▶ _TASK REQUIREMENTS_:
Rewrite the rows from the line containing "Click the Pro 4K dash indicator" through the end of the rows, inclusive, swapping "highlighted" for "selected" and changing nothing else. Leave the pictures out.

▶ _RECORDS TO USE_:
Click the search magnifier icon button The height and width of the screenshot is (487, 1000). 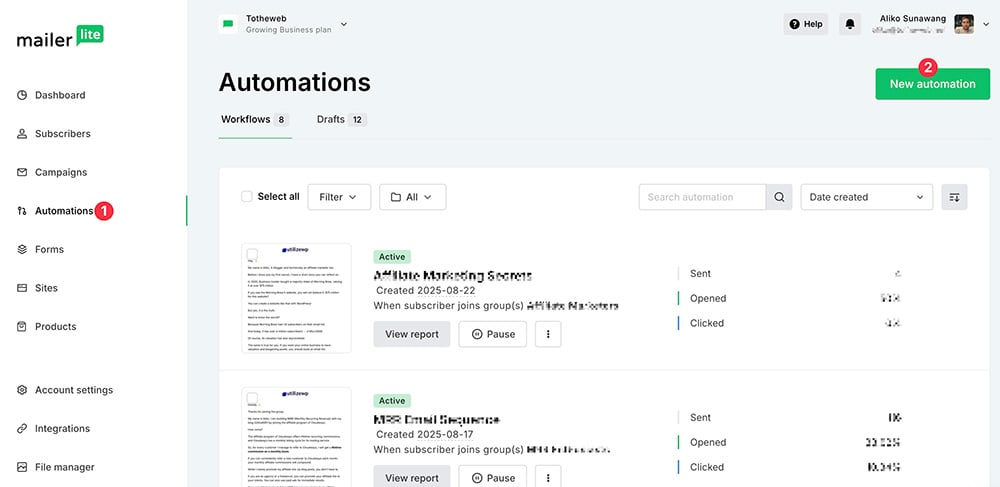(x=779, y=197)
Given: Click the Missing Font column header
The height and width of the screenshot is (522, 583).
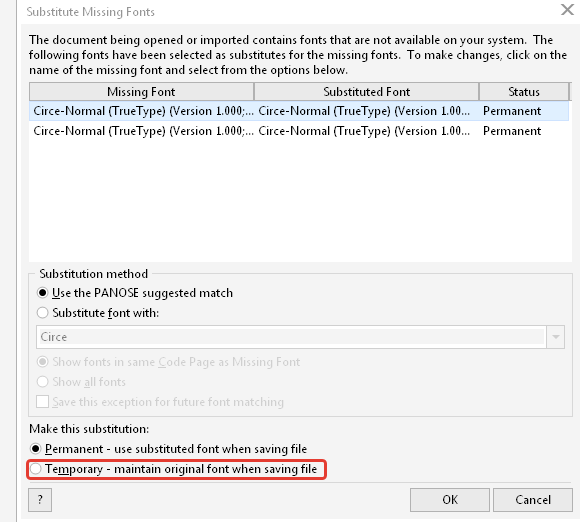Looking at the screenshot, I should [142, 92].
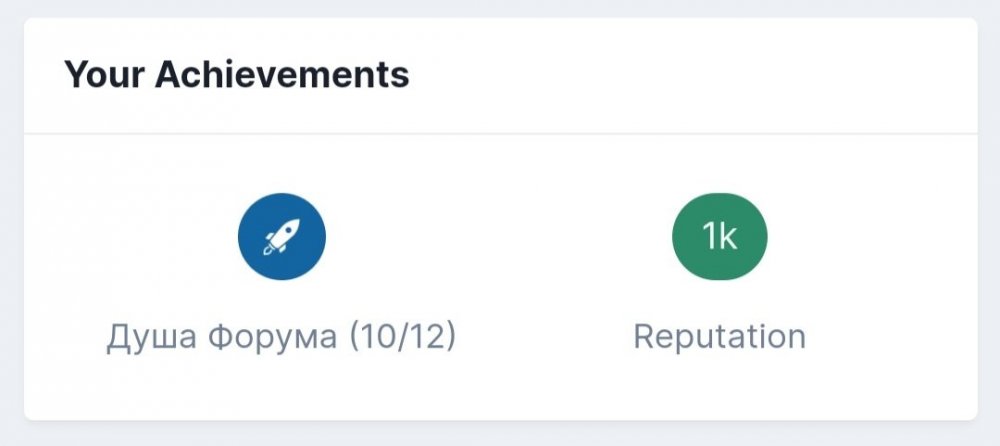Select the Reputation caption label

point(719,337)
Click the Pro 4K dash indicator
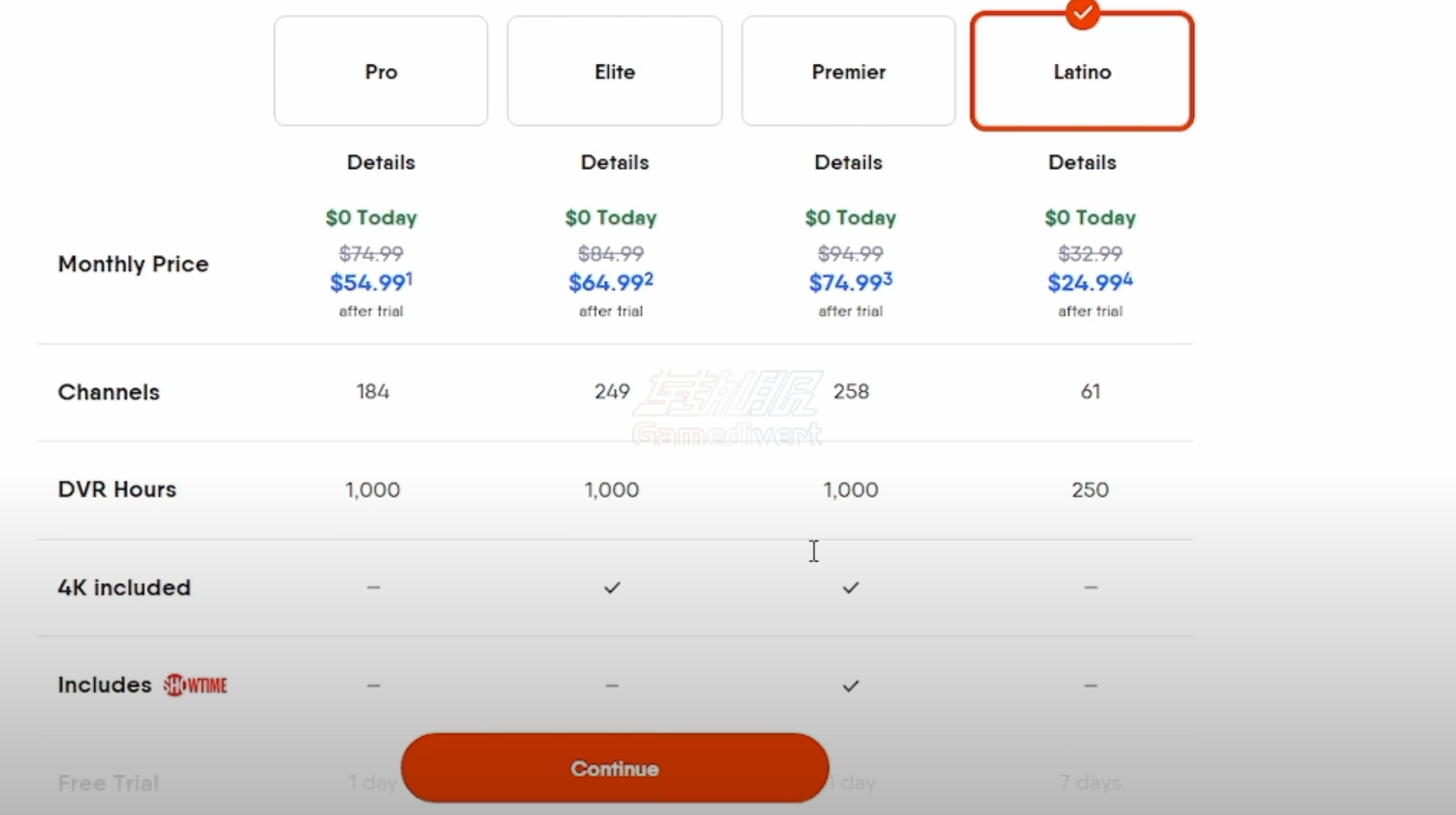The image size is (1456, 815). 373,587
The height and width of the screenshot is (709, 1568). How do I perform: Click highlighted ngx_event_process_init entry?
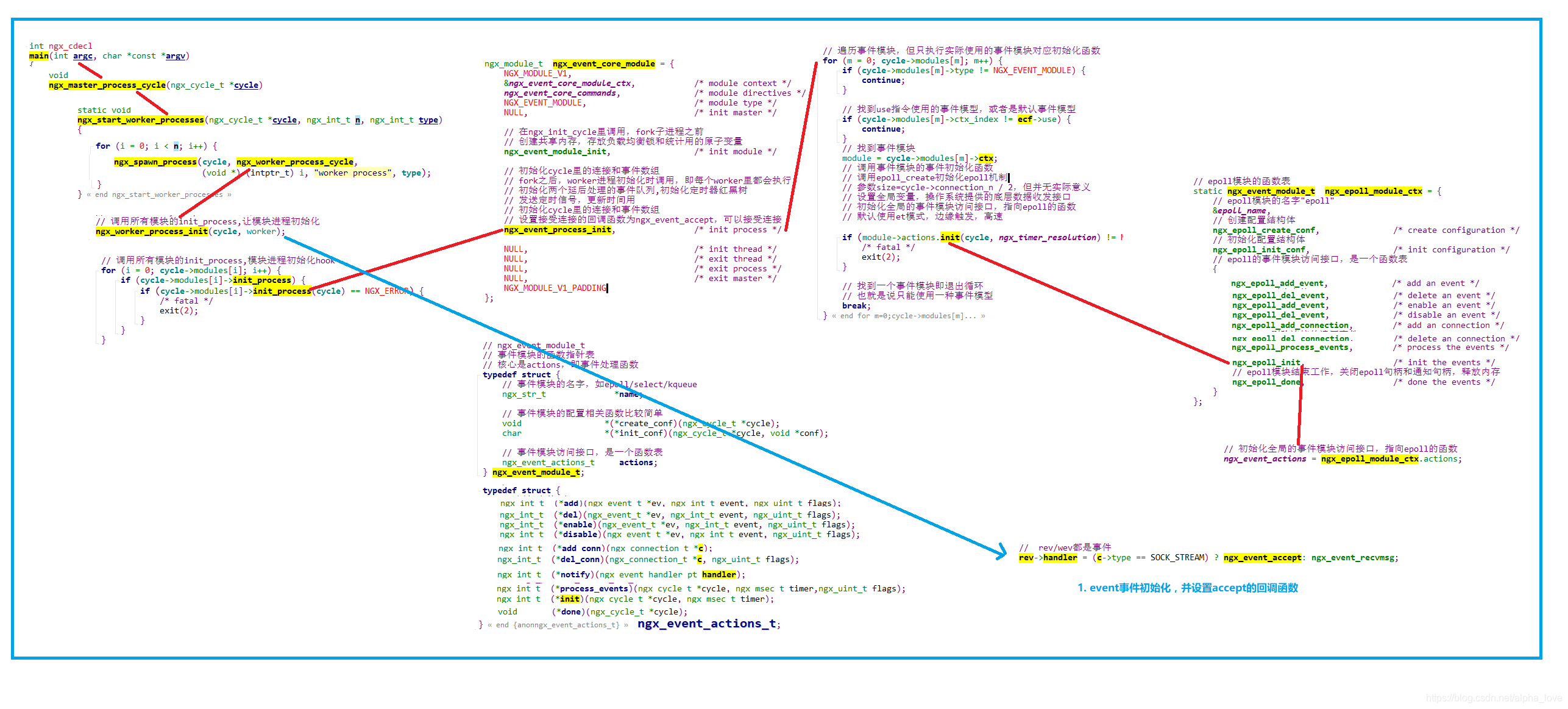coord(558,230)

▶ _REPLY_:
Click the Pro 4K dash indicator
The image size is (1456, 815). 373,587
The height and width of the screenshot is (709, 1568). How do I perform: Click selected ngx_event_process_init entry?
coord(558,230)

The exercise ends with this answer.